I have a good heart. I expect to live for another 50 years. Listen, this might be your last night on earth.
This time tomorrow night, you may be in your casket. This time tomorrow night, you, my friends, any one of us, the speaker included, may be in your casket, cold and still and deaf. I ask you where you're going to.
Where do you expect to spend eternity? You can't afford to be wrong. You may miss your examinations in school. You may lose your job.
You may lose your health. And you may regain each of these things. But if you die without Christ, my friends, I want to warn you solemnly in the presence of God, there is no second chance.
There is no second chance. Jesus said, if ye believe not that I am he, ye shall die in your sins. And where I am there, ye can not come.
No possibility. Those are the words, and not of the modernist preachers, those are the words of the Son of God. Are you going to believe them? Are you going to be deceived by this modern day preacher? Jesus said, ye can not come.
What a solemn thing. Oh, as Bartimaeus heard the message we find in the 46th, 7th verse, he began to cry out and say, Jesus, thou son of mercy, thou son of David, have mercy on me. What a wonderful thing.
And many charged him that he should hold his feet, but he cried the more a great deal, thou son of David, have mercy on me. And this is a very solemn thing. And I believe we have pictured in Bartimaeus' two cries exactly what happened with the day.
Young lady, you're going to school tomorrow. The Lord leaves us here. And if you're spared, you're going to school tomorrow.
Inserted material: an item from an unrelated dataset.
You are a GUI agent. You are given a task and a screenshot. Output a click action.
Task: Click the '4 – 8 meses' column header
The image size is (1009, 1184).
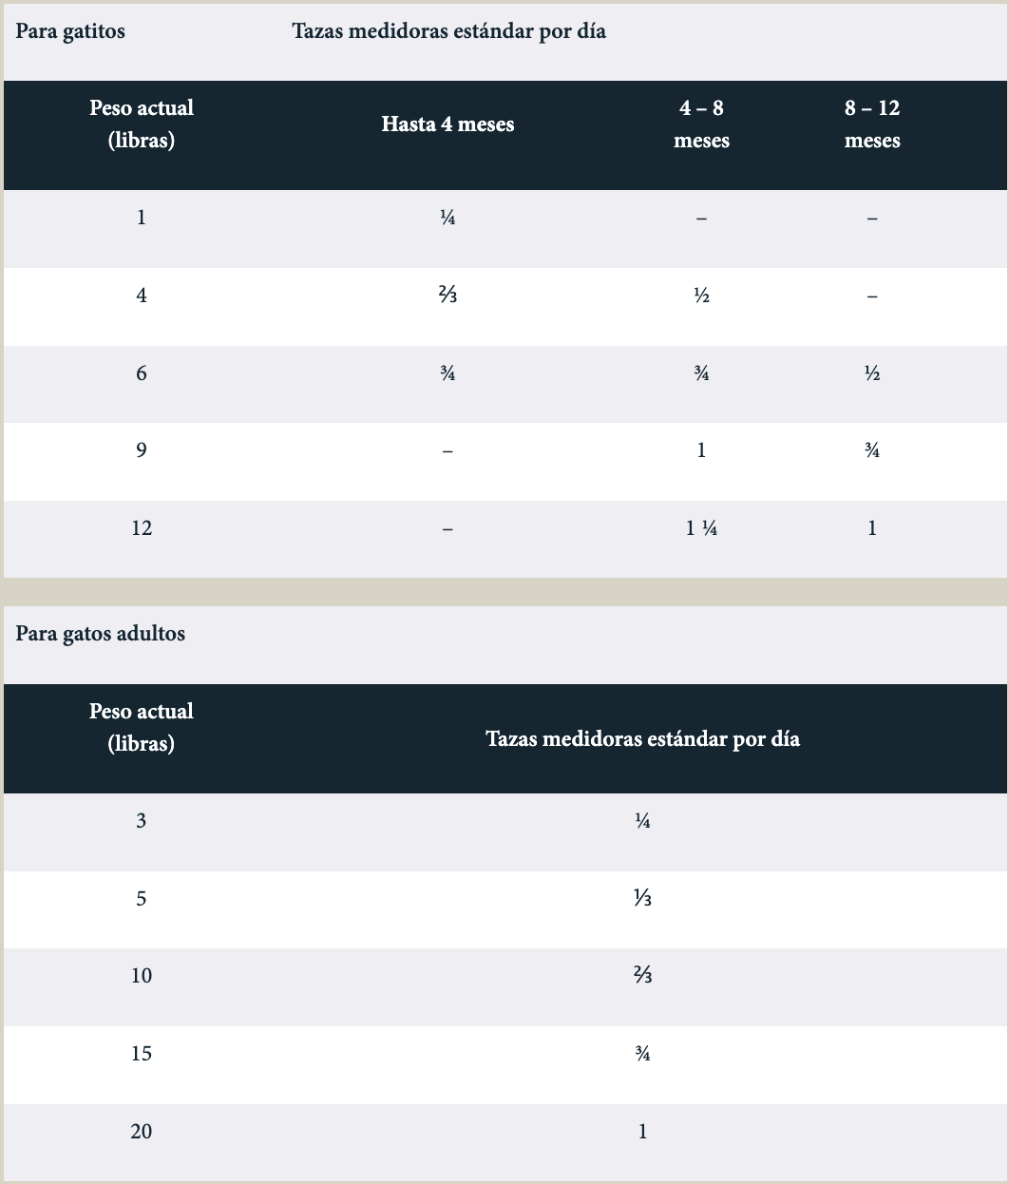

You go to your school teacher and tell her or tell him, I'm going to become a Christian. And they'll say, hold your feet. Don't worry about those things.
Get on in the world. Get an education first. And then when you get educated, think about these questions of religion.
And it was just the same in the days of Bartimaeus. They told him to hold his feet. Why? Well, men can go down the street and they can be drunk.
I'm thinking of dear Mr. McKay McAdam. The man you may have heard about if you haven't heard what good news it was. A drunkard.
A drunkard is home. The home of a drunkard. His family, their father the drunkard and the whole of McAdam.
About 2,000 souls. They knew David McKay the drunkard. But all my friends, Christ saved David McKay.
And the very people of McAdam now they make fun of David McKay. Why, this world would rather have anything but Christ. And I believe and I speak reverently that this world would gladly receive the devil and the Lord Jesus Christ.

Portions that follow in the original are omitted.